Bapenda Cianjur Siapkan Strategi Jitu untuk Peningkatan PAD Cianjur 2026
Badan Pendapatan Daerah Cianjur telah menyusun berbagai langkah strategis demi Peningkatan PAD Cianjur 2026, menargetkan optimalisasi penerimaan pajak dan retribusi daerah.
Badan Pendapatan Daerah (Bapenda) Kabupaten Cianjur, Jawa Barat, telah mengambil langkah proaktif dalam mempersiapkan strategi guna menggenjot Pendapatan Asli Daerah (PAD) pada tahun 2026. Fokus utama adalah mengoptimalkan penerimaan dari sektor pajak dan retribusi daerah yang menjadi tulang punggung pendapatan lokal. Persiapan ini dilakukan menyusul evaluasi kinerja penerimaan pajak daerah sepanjang tahun 2025 yang dinilai belum sepenuhnya maksimal.
Kepala Bapenda Kabupaten Cianjur Cicih Permasih, menyatakan bahwa berbagai inovasi akan diterapkan. Selain itu, intensifikasi dan ekstensifikasi pajak daerah akan diperkuat, diikuti dengan penguatan sinergi lintas sektor. Pendekatan komprehensif ini diharapkan mampu mendorong realisasi target PAD yang lebih tinggi di masa mendatang.
Dengan perencanaan strategis yang matang ini, Bapenda Cianjur berharap dapat mengatasi tantangan yang ada.
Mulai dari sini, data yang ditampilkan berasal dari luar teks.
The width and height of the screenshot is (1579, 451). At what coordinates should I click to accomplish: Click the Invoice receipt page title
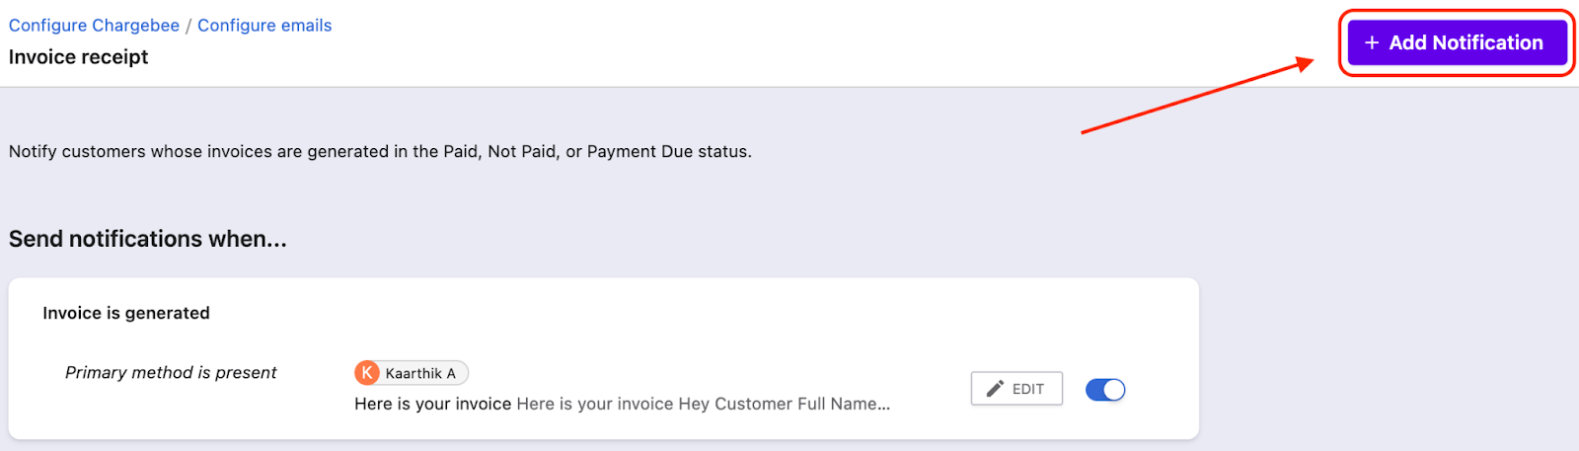79,57
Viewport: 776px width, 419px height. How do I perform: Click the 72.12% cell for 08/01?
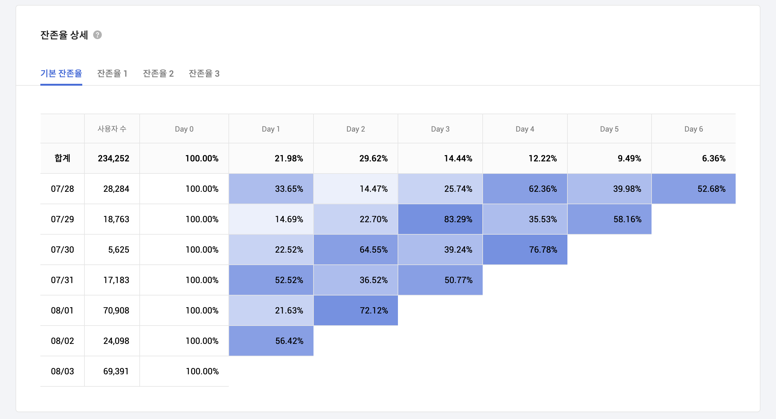356,310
Tujuannya adalah untuk memastikan bahwa target Peningkatan PAD Cianjur 2026 dapat tercapai, bahkan melampaui ekspektasi. Hal ini penting untuk mendukung pembangunan daerah dan pelayanan publik di Kabupaten Cianjur.
Evaluasi Kinerja Pajak Daerah Tahun 2025
Pada akhir tahun 2025, Bapenda Cianjur mencatat penerimaan pajak daerah sebesar Rp389 miliar. Angka ini menunjukkan peningkatan nominal yang signifikan dibandingkan tahun sebelumnya. Namun, secara persentase, realisasi tersebut baru mencapai sekitar 92 persen dari target yang ditetapkan sebesar Rp419 miliar.
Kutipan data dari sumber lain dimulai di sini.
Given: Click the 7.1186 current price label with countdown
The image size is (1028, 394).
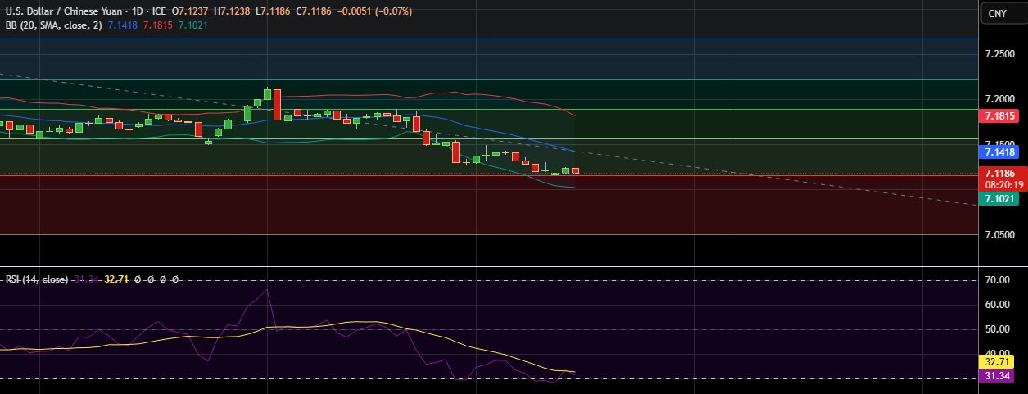Looking at the screenshot, I should click(x=1001, y=179).
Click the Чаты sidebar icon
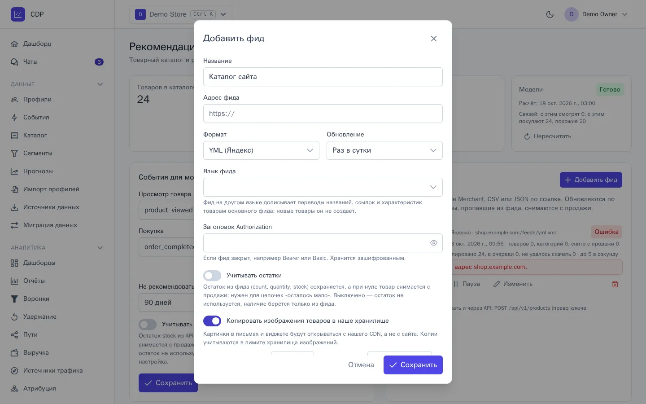 click(14, 62)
Meskipun belum mencapai target keseluruhan, beberapa sektor pajak menunjukkan kinerja yang sangat positif. Pajak Mineral Bukan Logam dan Batuan (MBLB) berhasil melampaui target dengan realisasi mencapai 151 persen. Ini menunjukkan potensi besar dari sektor pertambangan lokal.
Selain itu, pajak sarang burung walet juga mencatat hasil impresif dengan realisasi 113 persen. Pajak Barang dan Jasa Tertentu (PBJT) mencapai 101 persen, sementara Pajak Bumi dan Bangunan Perdesaan dan Perkotaan (PBB-P2) berhasil mencapai 100 persen dari target. Kontribusi positif dari sektor-sektor ini menjadi modal penting bagi Peningkatan PAD Cianjur 2026.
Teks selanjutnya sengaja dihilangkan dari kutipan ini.